## WORK ITEM
The lines from the one containing "[button] (840, 896)" through the final line of the data below must be written out exactly, both included, and nothing more.

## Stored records
====================

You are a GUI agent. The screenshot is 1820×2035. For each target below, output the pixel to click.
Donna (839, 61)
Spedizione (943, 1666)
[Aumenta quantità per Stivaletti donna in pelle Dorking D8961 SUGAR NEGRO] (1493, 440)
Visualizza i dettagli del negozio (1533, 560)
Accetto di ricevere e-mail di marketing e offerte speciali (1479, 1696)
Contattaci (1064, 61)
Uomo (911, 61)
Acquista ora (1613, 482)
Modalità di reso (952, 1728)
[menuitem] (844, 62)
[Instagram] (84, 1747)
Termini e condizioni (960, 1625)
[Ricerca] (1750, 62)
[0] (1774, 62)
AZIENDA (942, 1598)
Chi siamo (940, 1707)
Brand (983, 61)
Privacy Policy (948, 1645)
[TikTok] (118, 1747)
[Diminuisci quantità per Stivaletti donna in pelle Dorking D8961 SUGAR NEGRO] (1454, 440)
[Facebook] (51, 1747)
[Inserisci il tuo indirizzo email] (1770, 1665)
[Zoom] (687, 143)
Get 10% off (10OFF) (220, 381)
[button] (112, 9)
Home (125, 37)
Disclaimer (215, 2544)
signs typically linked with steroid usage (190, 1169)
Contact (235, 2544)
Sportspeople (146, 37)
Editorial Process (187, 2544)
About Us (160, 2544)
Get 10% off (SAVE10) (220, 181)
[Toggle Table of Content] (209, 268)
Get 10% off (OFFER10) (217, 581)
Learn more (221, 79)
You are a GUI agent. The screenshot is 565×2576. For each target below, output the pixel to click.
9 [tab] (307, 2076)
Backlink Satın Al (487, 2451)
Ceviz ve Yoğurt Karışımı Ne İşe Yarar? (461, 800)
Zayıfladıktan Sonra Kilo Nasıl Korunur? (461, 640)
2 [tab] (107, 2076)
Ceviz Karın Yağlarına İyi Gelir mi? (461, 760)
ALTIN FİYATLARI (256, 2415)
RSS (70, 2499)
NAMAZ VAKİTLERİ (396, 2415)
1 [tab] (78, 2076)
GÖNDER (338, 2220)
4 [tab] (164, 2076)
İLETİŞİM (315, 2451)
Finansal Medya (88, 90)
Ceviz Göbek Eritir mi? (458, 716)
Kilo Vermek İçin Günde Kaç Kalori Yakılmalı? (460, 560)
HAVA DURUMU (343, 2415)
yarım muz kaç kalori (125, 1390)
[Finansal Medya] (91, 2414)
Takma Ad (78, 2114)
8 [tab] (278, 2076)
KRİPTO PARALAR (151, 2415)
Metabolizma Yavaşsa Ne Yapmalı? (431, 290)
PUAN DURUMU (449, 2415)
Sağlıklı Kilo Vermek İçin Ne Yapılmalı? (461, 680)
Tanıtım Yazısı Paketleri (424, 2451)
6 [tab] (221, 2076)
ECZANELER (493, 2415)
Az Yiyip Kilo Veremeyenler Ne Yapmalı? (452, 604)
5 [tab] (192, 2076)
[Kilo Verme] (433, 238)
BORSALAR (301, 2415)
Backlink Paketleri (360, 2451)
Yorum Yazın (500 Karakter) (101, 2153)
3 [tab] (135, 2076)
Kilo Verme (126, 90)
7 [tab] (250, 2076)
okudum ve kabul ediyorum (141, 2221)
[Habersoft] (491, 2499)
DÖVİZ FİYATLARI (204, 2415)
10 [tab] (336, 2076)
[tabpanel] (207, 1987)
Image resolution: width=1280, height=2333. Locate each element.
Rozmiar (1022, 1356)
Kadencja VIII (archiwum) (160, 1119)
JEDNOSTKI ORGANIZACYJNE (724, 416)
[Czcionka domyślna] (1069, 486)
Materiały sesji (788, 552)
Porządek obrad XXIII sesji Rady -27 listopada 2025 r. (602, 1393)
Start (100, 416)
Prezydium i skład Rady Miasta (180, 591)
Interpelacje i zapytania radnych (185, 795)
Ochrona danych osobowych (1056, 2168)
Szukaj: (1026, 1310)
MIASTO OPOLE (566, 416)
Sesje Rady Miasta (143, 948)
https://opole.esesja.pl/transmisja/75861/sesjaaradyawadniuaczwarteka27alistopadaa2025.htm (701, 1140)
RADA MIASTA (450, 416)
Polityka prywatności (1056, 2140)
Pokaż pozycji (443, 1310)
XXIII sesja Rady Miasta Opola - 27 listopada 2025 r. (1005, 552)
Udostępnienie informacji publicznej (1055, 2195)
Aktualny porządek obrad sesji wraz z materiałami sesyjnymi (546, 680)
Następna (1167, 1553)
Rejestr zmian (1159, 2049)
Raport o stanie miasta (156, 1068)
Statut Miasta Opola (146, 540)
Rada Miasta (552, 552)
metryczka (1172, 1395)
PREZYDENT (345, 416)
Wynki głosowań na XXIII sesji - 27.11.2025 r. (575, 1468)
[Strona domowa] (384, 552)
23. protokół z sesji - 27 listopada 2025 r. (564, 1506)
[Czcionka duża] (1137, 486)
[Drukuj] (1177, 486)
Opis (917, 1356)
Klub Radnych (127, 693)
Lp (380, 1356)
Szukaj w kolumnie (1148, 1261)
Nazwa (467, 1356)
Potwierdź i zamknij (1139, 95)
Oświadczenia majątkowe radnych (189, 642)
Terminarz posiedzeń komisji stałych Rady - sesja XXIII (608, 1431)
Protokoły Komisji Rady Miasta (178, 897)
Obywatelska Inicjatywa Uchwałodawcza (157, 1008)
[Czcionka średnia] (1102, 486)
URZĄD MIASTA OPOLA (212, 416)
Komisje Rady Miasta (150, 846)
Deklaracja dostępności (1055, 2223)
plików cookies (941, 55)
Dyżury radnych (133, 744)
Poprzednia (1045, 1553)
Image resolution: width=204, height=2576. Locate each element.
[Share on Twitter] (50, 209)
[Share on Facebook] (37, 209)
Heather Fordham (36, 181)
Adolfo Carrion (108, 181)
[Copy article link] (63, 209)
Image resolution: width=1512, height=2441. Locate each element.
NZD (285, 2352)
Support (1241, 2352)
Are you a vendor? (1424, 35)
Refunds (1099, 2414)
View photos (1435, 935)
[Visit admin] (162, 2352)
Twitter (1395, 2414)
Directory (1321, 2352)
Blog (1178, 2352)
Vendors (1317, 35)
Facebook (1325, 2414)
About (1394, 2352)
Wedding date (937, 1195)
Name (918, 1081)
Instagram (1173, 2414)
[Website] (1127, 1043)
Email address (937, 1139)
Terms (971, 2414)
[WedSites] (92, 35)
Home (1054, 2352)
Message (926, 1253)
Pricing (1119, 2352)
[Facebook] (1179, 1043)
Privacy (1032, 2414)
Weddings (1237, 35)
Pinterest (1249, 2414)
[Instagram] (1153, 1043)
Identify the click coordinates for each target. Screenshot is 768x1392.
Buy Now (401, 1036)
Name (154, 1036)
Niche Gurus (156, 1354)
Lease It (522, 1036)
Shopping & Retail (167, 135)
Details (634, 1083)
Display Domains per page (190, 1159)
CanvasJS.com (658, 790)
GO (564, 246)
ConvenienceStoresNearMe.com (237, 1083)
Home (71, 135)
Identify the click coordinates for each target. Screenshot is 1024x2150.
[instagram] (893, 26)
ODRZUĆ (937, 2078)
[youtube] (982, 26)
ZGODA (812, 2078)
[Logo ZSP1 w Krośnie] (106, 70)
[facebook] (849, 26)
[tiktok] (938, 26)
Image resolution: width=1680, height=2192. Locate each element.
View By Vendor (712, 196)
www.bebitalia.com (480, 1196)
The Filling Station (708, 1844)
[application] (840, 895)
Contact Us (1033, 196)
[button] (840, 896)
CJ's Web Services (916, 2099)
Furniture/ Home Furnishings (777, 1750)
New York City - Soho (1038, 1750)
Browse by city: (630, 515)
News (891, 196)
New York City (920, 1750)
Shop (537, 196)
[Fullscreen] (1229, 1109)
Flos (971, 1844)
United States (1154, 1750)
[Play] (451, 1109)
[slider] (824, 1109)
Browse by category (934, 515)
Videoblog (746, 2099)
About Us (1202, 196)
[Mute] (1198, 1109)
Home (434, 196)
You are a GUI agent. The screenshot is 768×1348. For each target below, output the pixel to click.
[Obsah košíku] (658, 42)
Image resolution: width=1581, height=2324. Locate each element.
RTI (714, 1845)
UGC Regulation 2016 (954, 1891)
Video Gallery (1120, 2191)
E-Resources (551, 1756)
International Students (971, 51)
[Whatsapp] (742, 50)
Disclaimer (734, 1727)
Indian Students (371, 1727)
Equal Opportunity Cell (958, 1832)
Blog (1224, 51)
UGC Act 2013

====================

## RESPONSE
[button] (840, 896)
CJ's Web Services (916, 2099)
Furniture/ Home Furnishings (777, 1750)
New York City - Soho (1038, 1750)
Browse by city: (630, 515)
News (891, 196)
New York City (920, 1750)
Shop (537, 196)
[Fullscreen] (1229, 1109)
Flos (971, 1844)
United States (1154, 1750)
[Play] (451, 1109)
[slider] (824, 1109)
Browse by category (934, 515)
Videoblog (746, 2099)
About Us (1202, 196)
[Mute] (1198, 1109)
Home (434, 196)
You are a GUI agent. The screenshot is 768×1348. For each target below, output the pixel to click.
[Obsah košíku] (658, 42)
Image resolution: width=1581, height=2324. Locate each element.
RTI (714, 1845)
UGC Regulation 2016 (954, 1891)
Video Gallery (1120, 2191)
E-Resources (551, 1756)
International Students (971, 51)
[Whatsapp] (742, 50)
Disclaimer (734, 1727)
Indian Students (371, 1727)
Equal Opportunity Cell (958, 1832)
Blog (1224, 51)
UGC Act 2013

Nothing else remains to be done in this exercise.